You would work hard to understand why it wasn’t working for your 50-percenters. You would try new things, different strategies, and observe to identify their pain points. Even your 100-percenters need you. You need to observe them as well to find what is working, try to push them to new territory, and give them some challenges. You would be doing so much to understand your students.
Similarly in innovation, we must journey to the bottom of data canyon to understand our customers.
Let’s look at what the average leads us to. Based on analytics, a website was tracking an average of 5 minutes per session duration. Remembering what we can about averages from freshman year, we imagine the graph to look like this beauty.
Yet, through the magic of mathematics, this graph is also equally likely and just as valid.
Whoa! Talk about two completely different use cases for this website. Let’s put the graphs together to get the whole picture.
Only in some cases would innovating for the average actually provide some benefit to our customers.
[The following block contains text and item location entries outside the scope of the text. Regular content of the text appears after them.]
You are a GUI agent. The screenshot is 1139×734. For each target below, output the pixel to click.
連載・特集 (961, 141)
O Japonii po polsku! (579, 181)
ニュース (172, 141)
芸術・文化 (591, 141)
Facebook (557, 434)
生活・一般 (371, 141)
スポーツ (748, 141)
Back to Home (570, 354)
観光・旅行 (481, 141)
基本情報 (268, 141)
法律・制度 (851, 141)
There are other valid cases where innovating for the average wouldn’t benefit the customers at all. Talk about wasted time, development, and effort.

Rogers Everett – Based on Rogers, E. (1962) Diffusion of innovations. Free Press, London, NY, USA.
Another great example of this is to look at the Diffusion of Innovations curve. Ignore the extremes for now and look at what aiming for the average would get you. You would be nestled between the Early Majority and the Late Majority of customers. Your innovation would be targeting a user-group that is torn between being scared and skeptical of change. They would be wanting to get something out of your innovation, but at the same time they just don’t want to get left behind.
So what is a good innovator to do? One thing that we are always fond of is looking for micro-patterns instead of macro-solutions. Macro-solutions are the golden bullet, “this will work for everyone” type of product. These have their benefit in some instances but not when you are trying to understand your customers. Remember that averages smooth out the mountains and canyons that customers experience. Macro-solutions need averages to survive.
Micro-patterns help shed light on your customer personas. Go back to the classroom scenario, even though it is simplistic. Just looking at the grade data beyond the average shows us that their are at least two distinct customer personas in the class. It is ok to have multiple personas as long as you understand that they have different needs and desires from your product. The students with 100% grades have different demands from the classroom than the students with 50% grades. Your job as the innovator is to decide which group to innovate for.
The more complex your data is, the more micro-patterns there may be… and this is ok. Complex is neither good nor bad, it just is. As an innovator you aren’t here to judge numbers, you’re here to listen to their stories. And stories can be as deep as the Grand Canyon sometimes, but you have to make the trek to the bottom via mule to truly understand the customers there. Don’t let the shiny averages distract you with their homogenous targets for innovation.
Challenge:
Take a look at some data for your innovation.
- What are some of the shiny, yet deceiving, averages that exist?
- Dive deeper into your data. Are your averages glossing over some of the customer stories?
- Try to identify the different, distinct user-groups for your innovation. List their pain points.